И вот мы гости отделения министерства иностранных; дел и окружены чисто китайским официальным радушием, как дажэньгуны-мандарины. (Это я-то!) Нам заказывают огромные визитные карточки[22], носят в паланкине, кормят, закармливают, все показывают... но своей инициативы проявлять уже не полагается. Особенно мне, ибо я ищу свой материал в грязных лавчонках, на уличных лотках — одним словом, везде, где мандарину ходить не полагается. Поэтому, когда я из-под опеки вырываюсь, то уже не получаю ни содействия, ни тем паче объяснений. Ограничиваюсь обильными записями, обрабатывать которые буду уже в Пекине.

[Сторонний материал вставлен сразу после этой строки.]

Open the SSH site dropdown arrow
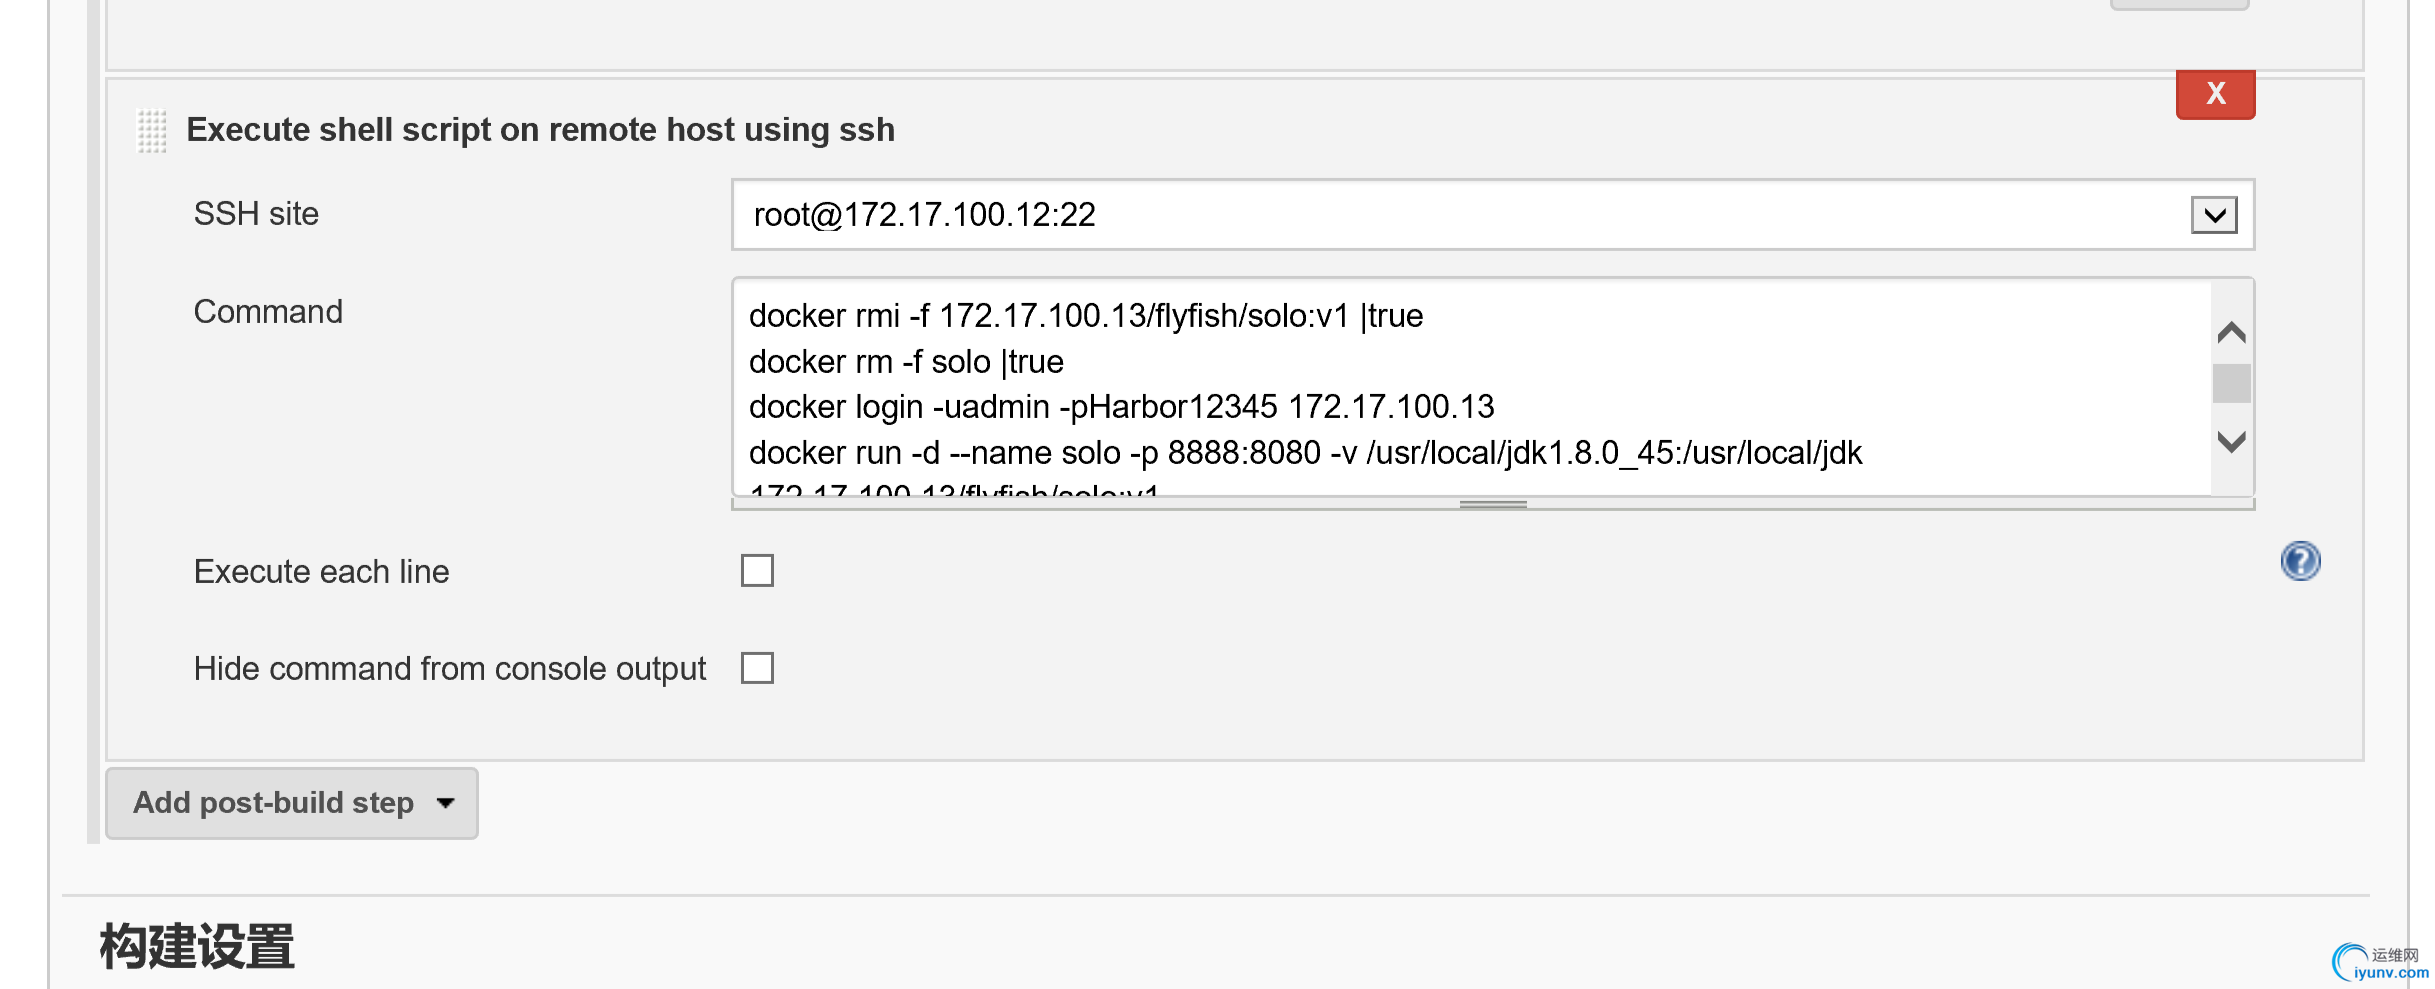Screen dimensions: 2435x989 [2213, 215]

Весьма любопытно было впервые побывать с визитом у губернатора (сюньфу). Ямынь его обширен: это целый город-дворец с одноэтажными, но огромными зданиями, проходами, площадями, террасами и т. д. На воротах нарисованы огромные изображения духов, охранителей входов, мынь-шэней (два брата: Шэнь-ту и Юй-лэй). На дверях правительственных зданий очень часто рисуются эти две огромные фигуры (по одной на каждом из полотнищ), одетые в доспехи древних китайских полководцев, с алебардами в руках и искаженно грозным выражением лиц. Эти духи, охраняющие входы от вторжения нечистой силы, стали официальной эмблемой власти.

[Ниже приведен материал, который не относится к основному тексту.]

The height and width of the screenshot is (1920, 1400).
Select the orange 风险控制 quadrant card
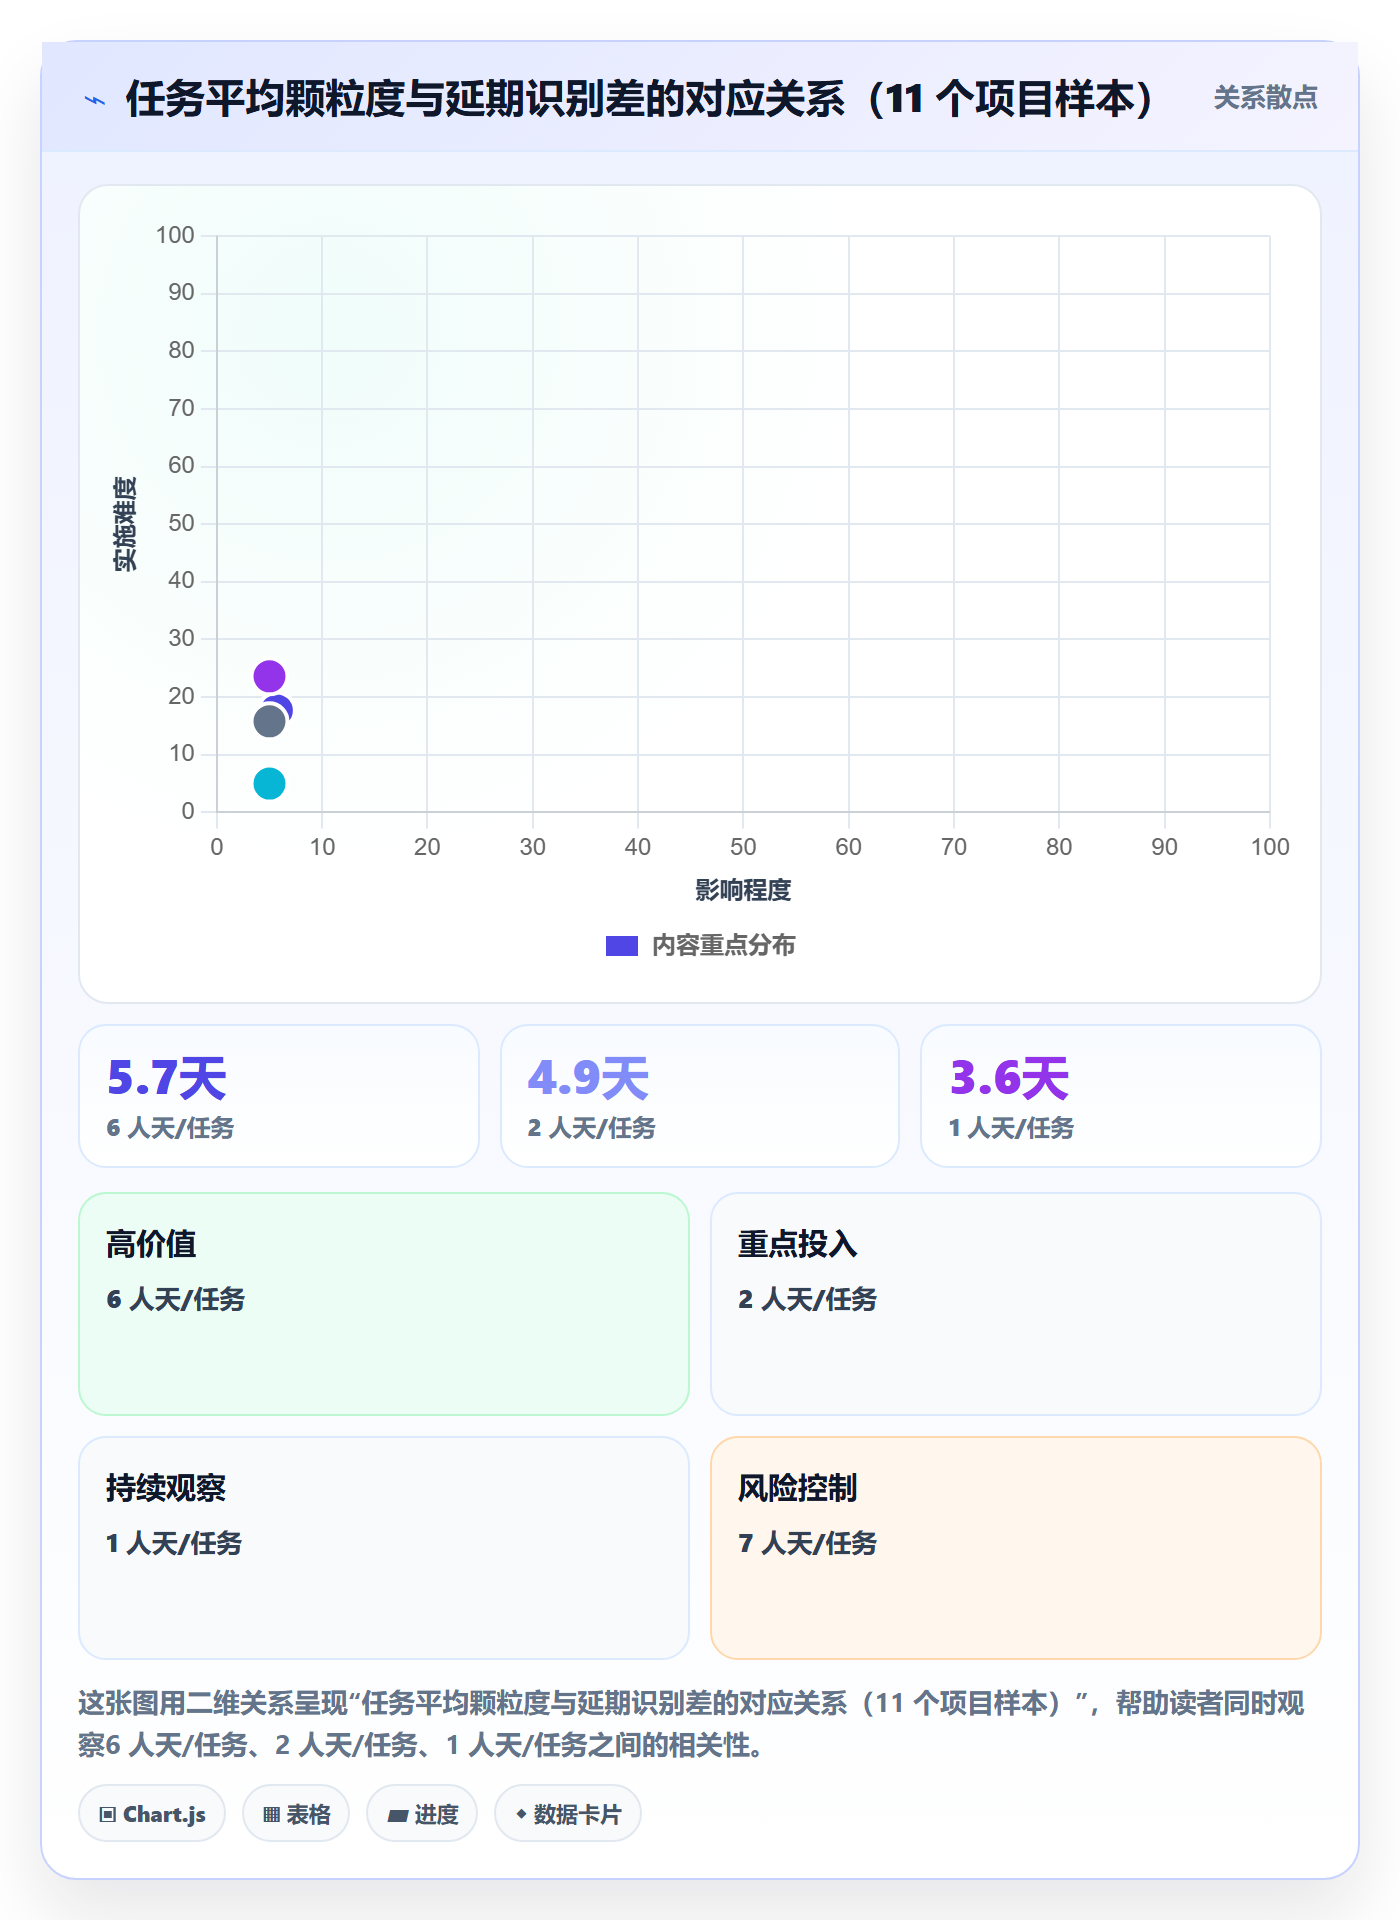pos(1016,1548)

Проходя по разным закоулкам, подходим наконец к приемной. Сюньфу встречает у порога. Он в затрапезном платье и имеет нездоровый, спившийся вид. Мальчишка все время сует ему в рот трубку с кальяном (губернатору не полагается самому даже курить). Говорит сюньфу невнятно, я с трудом его понимаю. Между прочим, он сказал следующее: «Я тоже с охотой занялся бы историческими исследованиями. Времени только, знаете, у китайского чиновника нет». Последняя фраза была произнесена излишне авторитетным тоном. Она справедлива только в связи с первой.

Шаванн улыбается и, хихикая, говорит. Сперва его никто не понимает. Мне мучительно обидно за него: образцовый оратор (на своем языке) превращается в жалкую посредственность. Воспроизводительная способность стоит далеко от настоящих знаний, и прекрасный ученый может быть как лингвист бездарен.

Положение спасают присутствующие на приеме местные ученые. Господа Сяо, Фань и Ци. Разговор налаживается. Приносят коллекцию новых монет, я читаю надписи, и все, разумеется, ахают. Шаванн, справившись с застенчивостью, хорошо говорит о Сыма Цяне. Это непререкаемый авторитет его, авторитет знатока Сыма Цяня. Это ощущается всяким китайским ученым и буквально умиляет.

Наконец прощаемся и уходим. Трое ученых и обязательный наш спутник Линь сопровождают нас. Проходим мимо чудесных источников ямыня. Лазоревая вода бьет из-под земли в мраморный бассейн. Плавают большие рыбы. От души завидую им!